Alterations in expression of the cell-matrix adhesion molecules which drive metastatic processes in colorectal cancer

Carcinogenesis is a multistep process that arises from genetic, epigenetic, and environmental factors. Despite obtaining beneficial outcomes for colorectal cancer diagnosis and prognosis, there are challenges to current methods simultaneously. On the other hand, the disease can lead to fatality because of its specific feature called metastasis and its limitations. Thus, a better understanding of the biological process underlying metastasis is an urgent need for early diagnosis and favorable treatment. According to research, biomarker-based methods have more advantages concerning practicability, rapidity, and cost. Therefore, ongoing investigations for which genes and gene products that are CRC-specific as a biomarker. Acutely emphasis on the crucial functions of gene products involved in the biology of metastasis by advancing technology that enhanced increasing research. Metastasis cascades are mainly related to the EMT process. Expression levels of cellmatrix adhesion proteins are altered by a deficiency in the function of genes that encodes these proteins.

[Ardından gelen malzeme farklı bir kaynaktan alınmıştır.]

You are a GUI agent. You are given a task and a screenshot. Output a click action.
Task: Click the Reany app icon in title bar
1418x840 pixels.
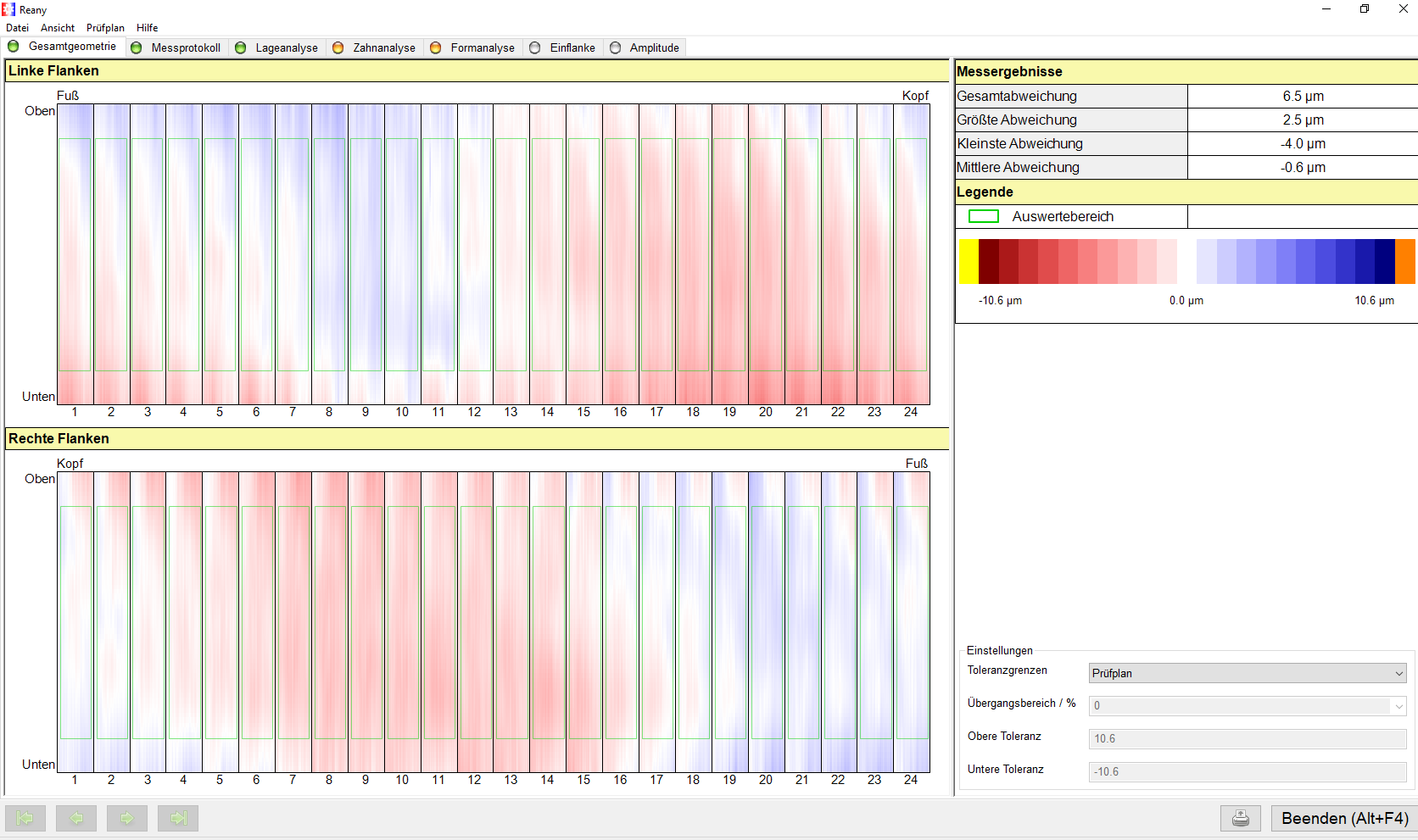pos(9,9)
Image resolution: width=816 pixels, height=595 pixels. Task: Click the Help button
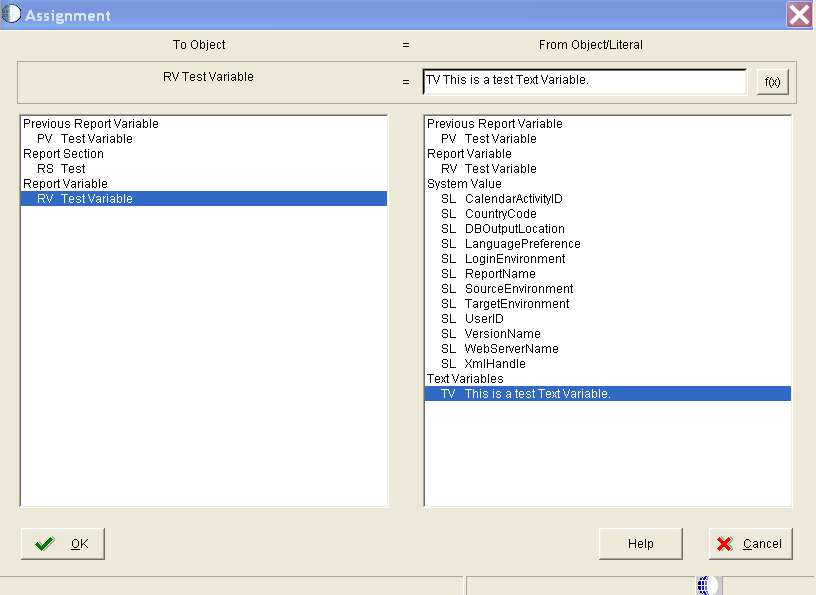pyautogui.click(x=640, y=543)
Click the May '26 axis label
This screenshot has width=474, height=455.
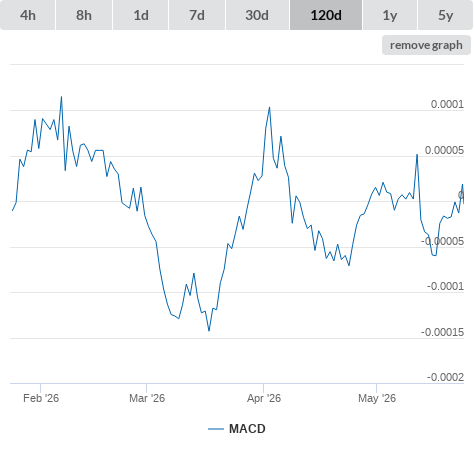click(x=377, y=398)
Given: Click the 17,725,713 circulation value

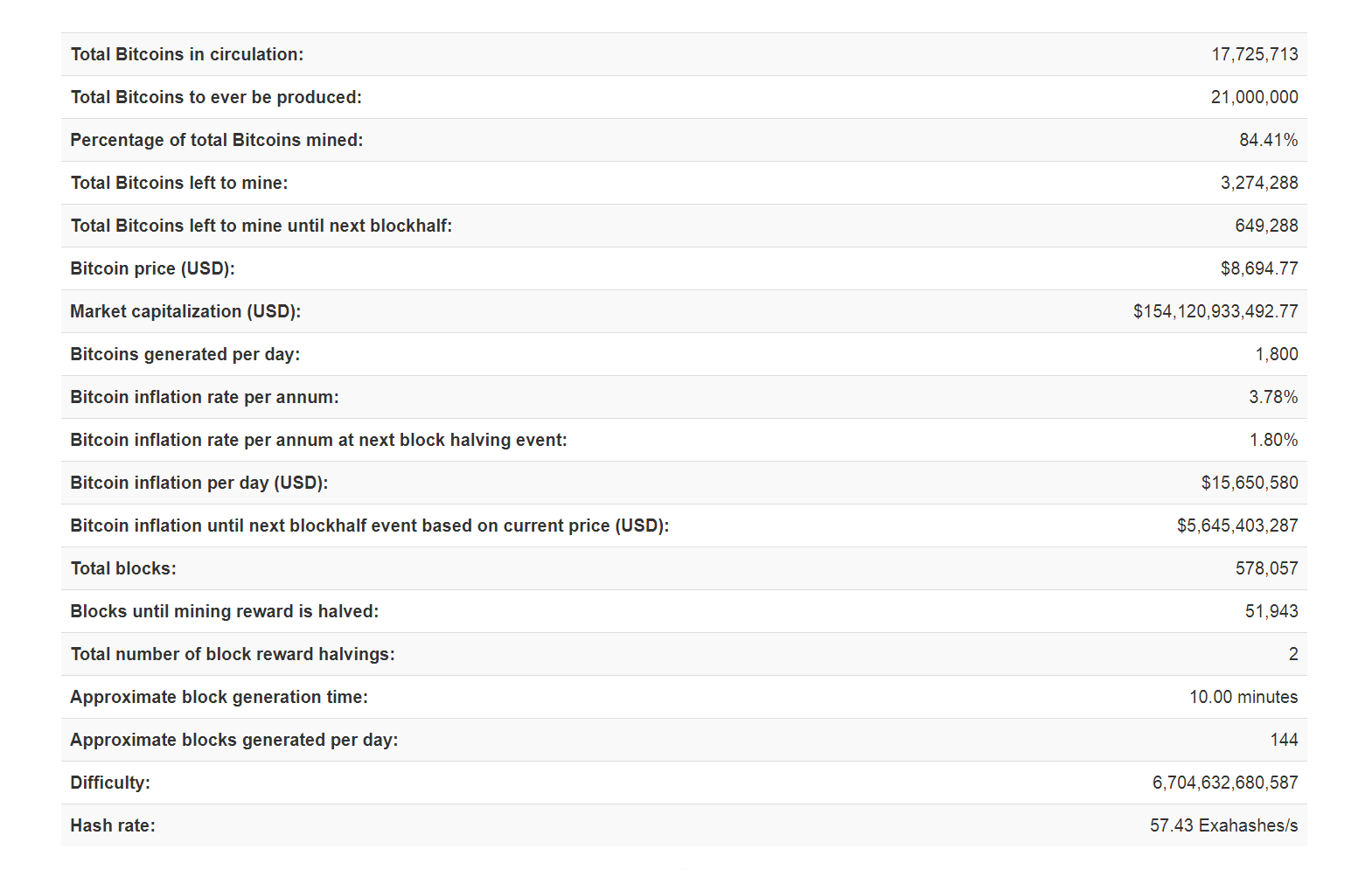Looking at the screenshot, I should coord(1254,54).

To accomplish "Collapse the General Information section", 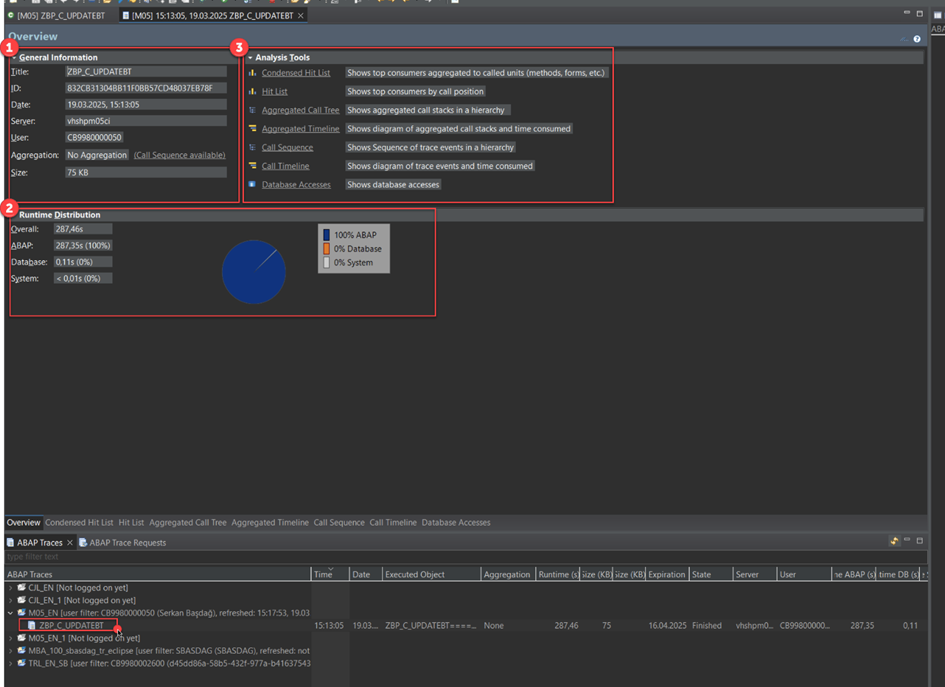I will point(14,58).
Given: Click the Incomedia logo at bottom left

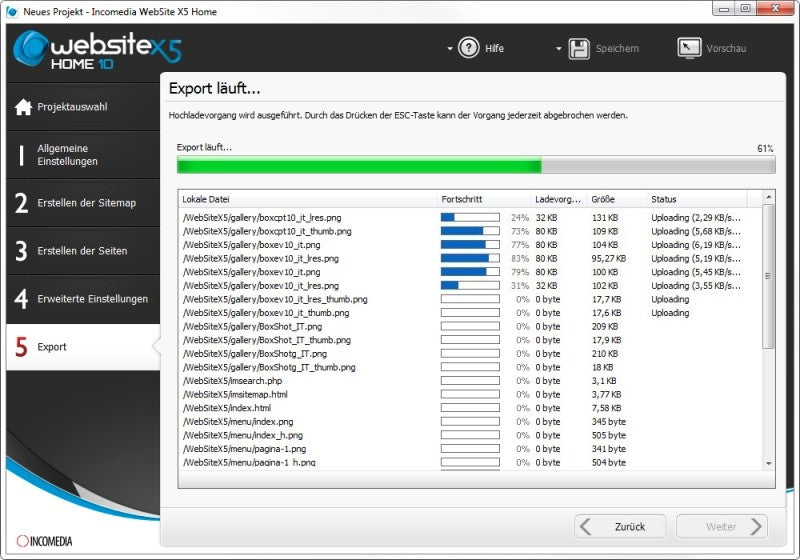Looking at the screenshot, I should coord(44,541).
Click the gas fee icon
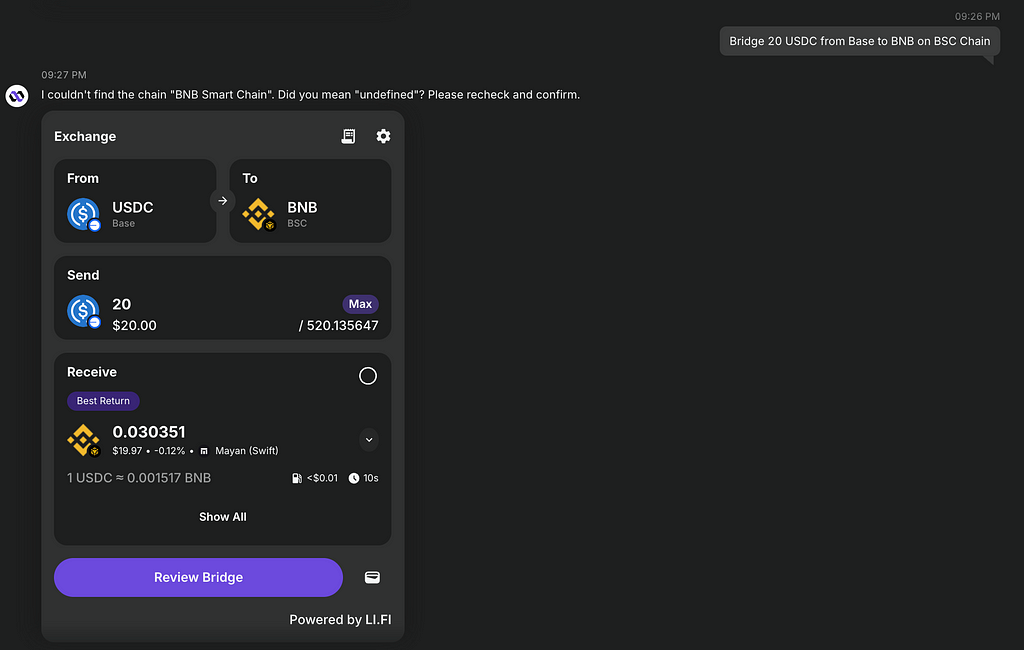 [296, 478]
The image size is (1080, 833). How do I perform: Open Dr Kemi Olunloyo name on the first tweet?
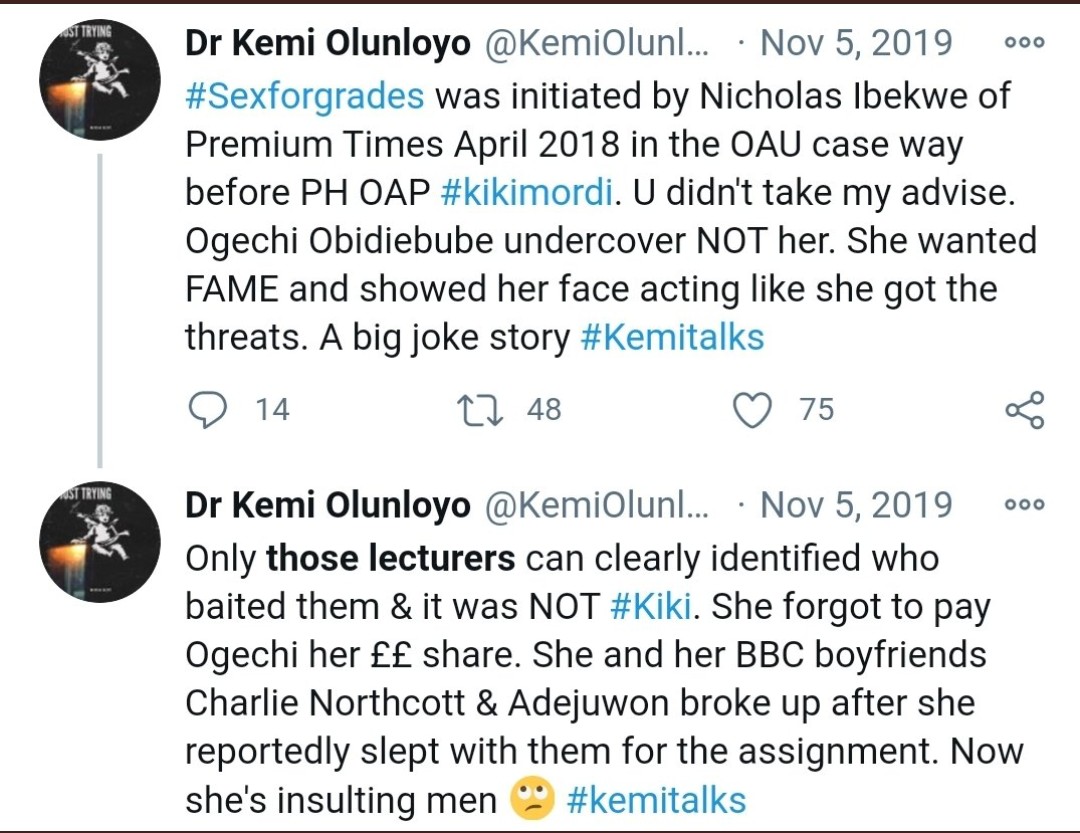tap(328, 44)
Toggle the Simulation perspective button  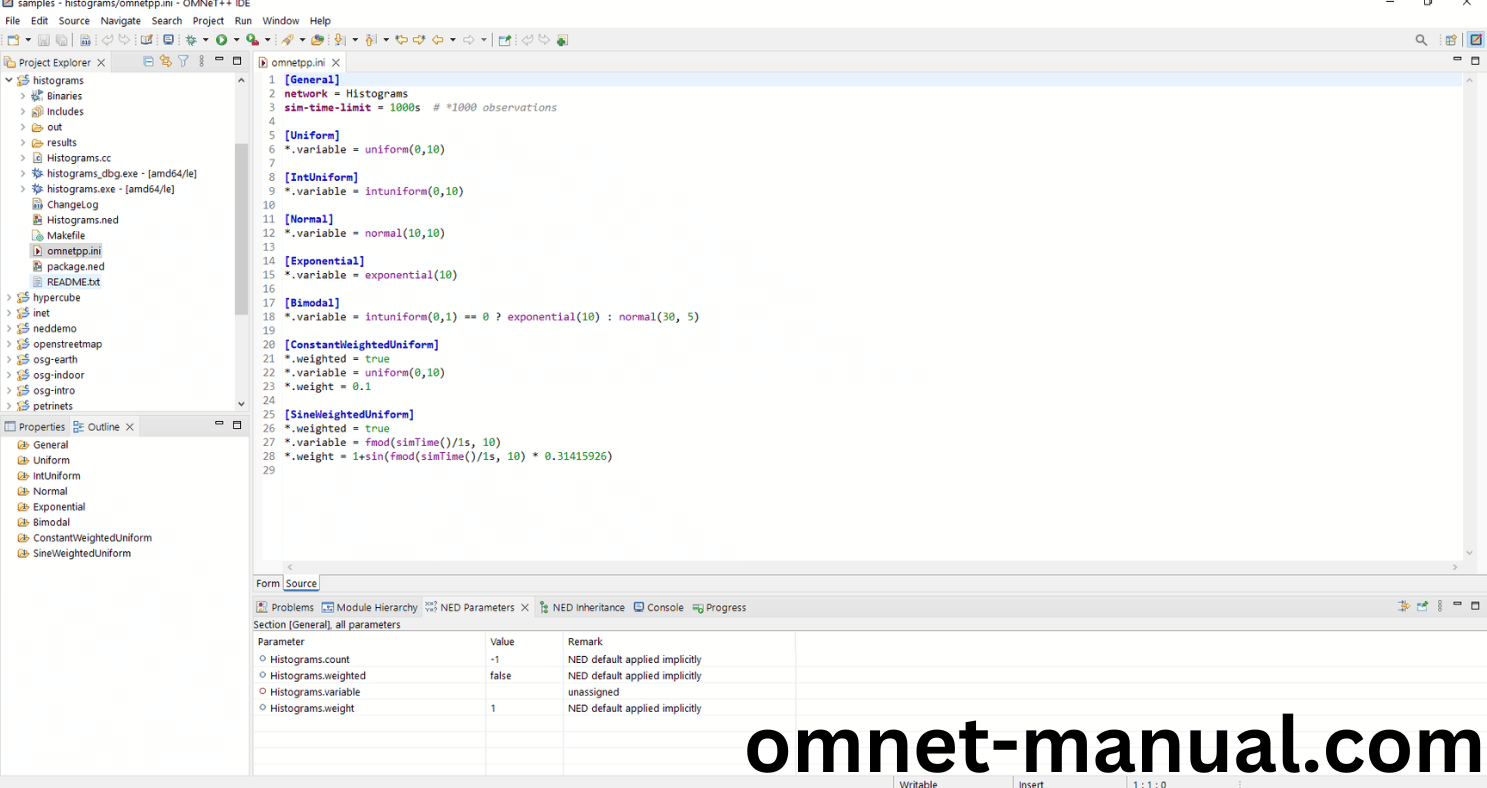click(x=1475, y=40)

Then, bioinformatics technologies allow the detection of these changes with more productivity and fast. The aim of this, determine alterations in the expression of the cell-matrix adhesion molecules at the mRNA level, drive metastatic processes in colorectal cancer in silico and identify a biomarker set that CRC specifity. In this study, alterations of cell-matrix adhesion molecules have analyzed by comparison with all CRC samples in TCGA and Gene Oncology database in primary and metastatic tissue. n conclusion, L1CAM, MSLN, CD96, ITGAL, ITGB2, FERMT3, and HPSE cellmatrix adhesion molecules have potential biomarkers for CRC, in the light of performed comparative analysis within the current thesis as well as literature data. However, PARVG and VTN genes are statistically significant, but our understanding of their roles is insufficient in CRC progression and metastasis. We can have a high opinion of their functions and biomarker potentials for CRC, in the direction of more in vitro and in vivo investigations.